■ WHAT THIS TASK INVOLVES: Search the data below for "green"; list each line that holds it.
Segment Open
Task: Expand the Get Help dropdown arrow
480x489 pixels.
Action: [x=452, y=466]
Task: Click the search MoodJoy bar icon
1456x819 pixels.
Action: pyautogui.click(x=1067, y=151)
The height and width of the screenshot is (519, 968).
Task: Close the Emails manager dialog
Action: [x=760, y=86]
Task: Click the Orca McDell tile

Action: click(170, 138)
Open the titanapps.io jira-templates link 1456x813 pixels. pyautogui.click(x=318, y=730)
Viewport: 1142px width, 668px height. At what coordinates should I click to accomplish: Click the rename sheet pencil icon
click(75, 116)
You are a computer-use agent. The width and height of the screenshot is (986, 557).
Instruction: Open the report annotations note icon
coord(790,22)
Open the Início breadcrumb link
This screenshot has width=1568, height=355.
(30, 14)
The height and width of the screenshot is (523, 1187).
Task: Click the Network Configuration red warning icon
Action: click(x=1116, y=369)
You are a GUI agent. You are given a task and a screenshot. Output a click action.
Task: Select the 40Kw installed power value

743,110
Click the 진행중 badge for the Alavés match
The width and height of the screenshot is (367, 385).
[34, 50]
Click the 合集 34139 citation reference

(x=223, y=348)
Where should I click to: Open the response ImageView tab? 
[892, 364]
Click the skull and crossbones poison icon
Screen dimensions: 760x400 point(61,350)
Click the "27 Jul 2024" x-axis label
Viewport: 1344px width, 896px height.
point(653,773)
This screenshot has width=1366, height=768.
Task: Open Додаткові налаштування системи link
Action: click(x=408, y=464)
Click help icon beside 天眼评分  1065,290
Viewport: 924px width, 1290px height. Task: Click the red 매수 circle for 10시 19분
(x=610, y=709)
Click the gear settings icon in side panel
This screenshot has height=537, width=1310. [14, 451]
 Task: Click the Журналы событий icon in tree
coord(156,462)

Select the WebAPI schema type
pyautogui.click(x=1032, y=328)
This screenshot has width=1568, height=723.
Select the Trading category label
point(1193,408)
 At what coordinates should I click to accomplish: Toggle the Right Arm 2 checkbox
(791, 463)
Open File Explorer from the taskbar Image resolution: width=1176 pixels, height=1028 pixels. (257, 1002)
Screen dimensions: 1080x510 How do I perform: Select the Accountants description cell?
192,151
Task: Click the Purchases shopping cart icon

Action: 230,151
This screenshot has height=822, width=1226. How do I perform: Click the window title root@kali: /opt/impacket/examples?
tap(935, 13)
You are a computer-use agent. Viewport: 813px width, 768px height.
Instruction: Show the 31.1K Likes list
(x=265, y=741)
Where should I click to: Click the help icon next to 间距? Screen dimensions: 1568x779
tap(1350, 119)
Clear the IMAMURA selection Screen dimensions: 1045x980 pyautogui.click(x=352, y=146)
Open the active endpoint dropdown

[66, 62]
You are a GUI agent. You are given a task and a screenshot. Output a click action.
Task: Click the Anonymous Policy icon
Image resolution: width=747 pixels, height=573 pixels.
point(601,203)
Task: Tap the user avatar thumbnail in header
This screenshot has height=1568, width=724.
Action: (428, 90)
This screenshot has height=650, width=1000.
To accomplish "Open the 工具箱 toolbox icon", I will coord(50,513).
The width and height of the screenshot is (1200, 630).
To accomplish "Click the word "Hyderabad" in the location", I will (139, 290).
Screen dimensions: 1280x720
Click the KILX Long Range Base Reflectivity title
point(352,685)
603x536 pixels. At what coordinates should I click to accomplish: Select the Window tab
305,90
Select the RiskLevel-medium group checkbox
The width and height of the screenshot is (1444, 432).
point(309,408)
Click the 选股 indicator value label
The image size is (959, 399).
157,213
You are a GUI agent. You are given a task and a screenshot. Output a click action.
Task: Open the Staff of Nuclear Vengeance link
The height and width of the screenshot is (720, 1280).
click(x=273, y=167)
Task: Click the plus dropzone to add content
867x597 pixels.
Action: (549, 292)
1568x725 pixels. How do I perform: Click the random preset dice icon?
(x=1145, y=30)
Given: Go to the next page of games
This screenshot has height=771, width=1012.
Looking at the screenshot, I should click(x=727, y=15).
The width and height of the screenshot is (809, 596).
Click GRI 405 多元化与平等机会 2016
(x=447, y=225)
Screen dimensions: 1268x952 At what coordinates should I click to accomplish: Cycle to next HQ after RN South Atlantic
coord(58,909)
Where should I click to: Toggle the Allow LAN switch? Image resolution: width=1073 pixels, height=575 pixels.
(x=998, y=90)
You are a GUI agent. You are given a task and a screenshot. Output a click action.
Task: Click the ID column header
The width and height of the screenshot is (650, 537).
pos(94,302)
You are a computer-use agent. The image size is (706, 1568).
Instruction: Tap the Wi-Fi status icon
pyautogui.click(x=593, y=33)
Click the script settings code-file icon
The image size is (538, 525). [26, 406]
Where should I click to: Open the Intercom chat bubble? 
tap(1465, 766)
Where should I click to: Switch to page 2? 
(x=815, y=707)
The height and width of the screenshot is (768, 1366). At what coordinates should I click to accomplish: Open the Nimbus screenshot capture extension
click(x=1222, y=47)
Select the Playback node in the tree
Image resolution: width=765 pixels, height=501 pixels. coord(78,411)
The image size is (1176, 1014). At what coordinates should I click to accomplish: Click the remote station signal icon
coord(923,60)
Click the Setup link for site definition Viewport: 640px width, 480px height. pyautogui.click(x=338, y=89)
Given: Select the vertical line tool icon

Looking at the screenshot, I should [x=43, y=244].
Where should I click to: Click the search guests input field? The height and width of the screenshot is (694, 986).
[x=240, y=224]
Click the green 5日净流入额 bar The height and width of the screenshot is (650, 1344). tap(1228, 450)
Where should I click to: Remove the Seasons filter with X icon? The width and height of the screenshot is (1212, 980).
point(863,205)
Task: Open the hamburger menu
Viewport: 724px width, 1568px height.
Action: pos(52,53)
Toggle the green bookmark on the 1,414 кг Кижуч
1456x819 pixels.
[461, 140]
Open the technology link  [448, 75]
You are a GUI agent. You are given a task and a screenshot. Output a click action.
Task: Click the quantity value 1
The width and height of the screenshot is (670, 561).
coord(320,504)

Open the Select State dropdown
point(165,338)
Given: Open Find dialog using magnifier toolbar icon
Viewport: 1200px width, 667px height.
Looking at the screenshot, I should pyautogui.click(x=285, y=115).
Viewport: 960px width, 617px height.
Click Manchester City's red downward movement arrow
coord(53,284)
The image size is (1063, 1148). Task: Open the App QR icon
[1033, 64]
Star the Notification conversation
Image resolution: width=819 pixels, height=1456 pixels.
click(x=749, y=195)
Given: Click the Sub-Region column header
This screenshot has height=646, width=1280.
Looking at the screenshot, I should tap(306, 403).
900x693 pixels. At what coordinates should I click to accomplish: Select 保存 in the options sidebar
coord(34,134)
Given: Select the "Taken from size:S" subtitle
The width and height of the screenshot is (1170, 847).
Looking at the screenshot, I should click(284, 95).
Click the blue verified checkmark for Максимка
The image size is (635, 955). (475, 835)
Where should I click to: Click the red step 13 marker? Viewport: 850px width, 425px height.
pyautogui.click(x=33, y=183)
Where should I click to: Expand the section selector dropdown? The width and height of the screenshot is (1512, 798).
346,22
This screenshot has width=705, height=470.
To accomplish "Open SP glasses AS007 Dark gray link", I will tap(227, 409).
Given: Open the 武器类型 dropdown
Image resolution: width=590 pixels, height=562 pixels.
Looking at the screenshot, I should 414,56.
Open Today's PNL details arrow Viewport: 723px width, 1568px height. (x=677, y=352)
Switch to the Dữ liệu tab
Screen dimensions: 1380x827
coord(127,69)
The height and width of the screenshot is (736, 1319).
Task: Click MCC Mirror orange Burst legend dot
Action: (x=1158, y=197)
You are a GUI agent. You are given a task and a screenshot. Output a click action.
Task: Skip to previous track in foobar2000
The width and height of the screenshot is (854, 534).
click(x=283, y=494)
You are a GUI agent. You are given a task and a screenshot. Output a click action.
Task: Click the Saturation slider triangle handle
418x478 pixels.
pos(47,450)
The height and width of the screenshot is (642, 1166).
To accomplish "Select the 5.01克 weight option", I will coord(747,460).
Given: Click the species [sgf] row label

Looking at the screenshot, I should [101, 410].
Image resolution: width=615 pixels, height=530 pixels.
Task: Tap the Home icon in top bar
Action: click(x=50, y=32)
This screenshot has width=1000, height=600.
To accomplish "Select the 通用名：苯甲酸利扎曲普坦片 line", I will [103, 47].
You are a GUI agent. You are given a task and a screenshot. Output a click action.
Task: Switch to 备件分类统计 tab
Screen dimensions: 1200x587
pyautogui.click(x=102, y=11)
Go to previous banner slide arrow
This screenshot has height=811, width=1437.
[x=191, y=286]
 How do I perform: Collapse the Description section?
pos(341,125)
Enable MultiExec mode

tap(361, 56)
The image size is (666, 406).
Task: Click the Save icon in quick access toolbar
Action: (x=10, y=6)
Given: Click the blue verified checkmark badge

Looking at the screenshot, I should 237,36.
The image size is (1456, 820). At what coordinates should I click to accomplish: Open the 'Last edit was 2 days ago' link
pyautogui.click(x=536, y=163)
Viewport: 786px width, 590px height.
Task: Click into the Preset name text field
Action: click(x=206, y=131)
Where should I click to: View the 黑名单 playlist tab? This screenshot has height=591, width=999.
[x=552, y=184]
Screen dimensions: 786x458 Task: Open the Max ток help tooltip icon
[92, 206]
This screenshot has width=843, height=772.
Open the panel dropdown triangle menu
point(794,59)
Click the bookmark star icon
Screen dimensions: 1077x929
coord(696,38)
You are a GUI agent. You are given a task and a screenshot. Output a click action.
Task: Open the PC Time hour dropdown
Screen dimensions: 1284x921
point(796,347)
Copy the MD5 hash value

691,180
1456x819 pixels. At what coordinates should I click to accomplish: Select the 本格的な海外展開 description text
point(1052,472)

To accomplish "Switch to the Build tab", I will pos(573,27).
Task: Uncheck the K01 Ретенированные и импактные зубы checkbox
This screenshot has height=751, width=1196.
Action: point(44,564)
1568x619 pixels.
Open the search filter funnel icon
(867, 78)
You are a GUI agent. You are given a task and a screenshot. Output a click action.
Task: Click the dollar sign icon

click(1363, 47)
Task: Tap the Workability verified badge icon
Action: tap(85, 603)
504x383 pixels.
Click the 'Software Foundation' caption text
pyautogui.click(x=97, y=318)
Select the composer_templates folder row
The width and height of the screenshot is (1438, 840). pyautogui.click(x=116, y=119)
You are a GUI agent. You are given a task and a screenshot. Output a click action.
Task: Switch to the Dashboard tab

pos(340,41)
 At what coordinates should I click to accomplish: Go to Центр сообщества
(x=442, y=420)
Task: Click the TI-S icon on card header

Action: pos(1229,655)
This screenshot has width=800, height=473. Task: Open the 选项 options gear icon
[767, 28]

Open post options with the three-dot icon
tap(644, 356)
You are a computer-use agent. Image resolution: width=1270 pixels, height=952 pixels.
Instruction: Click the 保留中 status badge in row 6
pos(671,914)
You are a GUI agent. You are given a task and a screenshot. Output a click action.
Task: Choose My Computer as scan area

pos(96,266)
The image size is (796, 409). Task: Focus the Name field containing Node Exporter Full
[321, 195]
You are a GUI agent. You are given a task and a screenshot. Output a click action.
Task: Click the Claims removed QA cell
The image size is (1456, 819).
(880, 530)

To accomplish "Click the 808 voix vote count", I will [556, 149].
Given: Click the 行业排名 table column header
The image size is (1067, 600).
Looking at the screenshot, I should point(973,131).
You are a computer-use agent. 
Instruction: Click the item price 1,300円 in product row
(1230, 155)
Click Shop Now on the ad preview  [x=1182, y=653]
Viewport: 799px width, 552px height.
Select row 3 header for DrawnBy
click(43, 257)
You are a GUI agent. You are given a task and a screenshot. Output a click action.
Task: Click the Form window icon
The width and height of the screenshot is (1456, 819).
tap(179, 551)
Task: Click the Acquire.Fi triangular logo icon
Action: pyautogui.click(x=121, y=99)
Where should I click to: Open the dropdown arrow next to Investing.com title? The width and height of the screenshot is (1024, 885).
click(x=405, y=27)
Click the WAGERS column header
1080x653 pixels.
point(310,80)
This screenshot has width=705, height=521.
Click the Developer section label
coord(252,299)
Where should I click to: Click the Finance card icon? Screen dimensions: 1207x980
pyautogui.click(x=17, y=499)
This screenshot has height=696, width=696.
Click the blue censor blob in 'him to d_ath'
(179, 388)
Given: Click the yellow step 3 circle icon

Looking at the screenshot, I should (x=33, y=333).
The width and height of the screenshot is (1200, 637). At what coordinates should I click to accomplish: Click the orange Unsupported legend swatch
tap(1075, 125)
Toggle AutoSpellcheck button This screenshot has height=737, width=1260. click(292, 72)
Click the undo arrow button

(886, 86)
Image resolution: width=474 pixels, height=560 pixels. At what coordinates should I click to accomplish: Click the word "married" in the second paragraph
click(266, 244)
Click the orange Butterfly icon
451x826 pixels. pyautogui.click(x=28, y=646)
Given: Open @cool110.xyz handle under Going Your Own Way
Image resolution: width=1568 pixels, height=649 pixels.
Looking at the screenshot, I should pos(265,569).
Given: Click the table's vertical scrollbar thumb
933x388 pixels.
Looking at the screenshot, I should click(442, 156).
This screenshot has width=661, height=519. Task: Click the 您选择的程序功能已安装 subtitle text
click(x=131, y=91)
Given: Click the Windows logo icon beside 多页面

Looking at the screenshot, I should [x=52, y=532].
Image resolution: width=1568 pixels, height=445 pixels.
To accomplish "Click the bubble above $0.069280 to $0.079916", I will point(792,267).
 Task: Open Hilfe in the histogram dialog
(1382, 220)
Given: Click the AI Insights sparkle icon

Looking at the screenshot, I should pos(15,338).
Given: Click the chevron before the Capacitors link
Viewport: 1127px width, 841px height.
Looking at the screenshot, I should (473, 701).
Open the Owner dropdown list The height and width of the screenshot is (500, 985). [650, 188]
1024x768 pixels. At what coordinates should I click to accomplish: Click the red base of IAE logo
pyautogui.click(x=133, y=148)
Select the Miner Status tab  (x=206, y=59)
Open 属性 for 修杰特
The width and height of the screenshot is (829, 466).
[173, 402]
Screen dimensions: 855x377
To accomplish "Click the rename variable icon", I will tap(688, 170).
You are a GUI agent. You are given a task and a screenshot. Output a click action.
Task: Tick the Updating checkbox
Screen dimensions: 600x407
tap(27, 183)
Segment Closed
■ SOLUTION TO THIS EXERCISE:
Click the green 5日净流入额 bar The height and width of the screenshot is (650, 1344). tap(1228, 450)
Toggle the green bookmark on the 1,414 кг Кижуч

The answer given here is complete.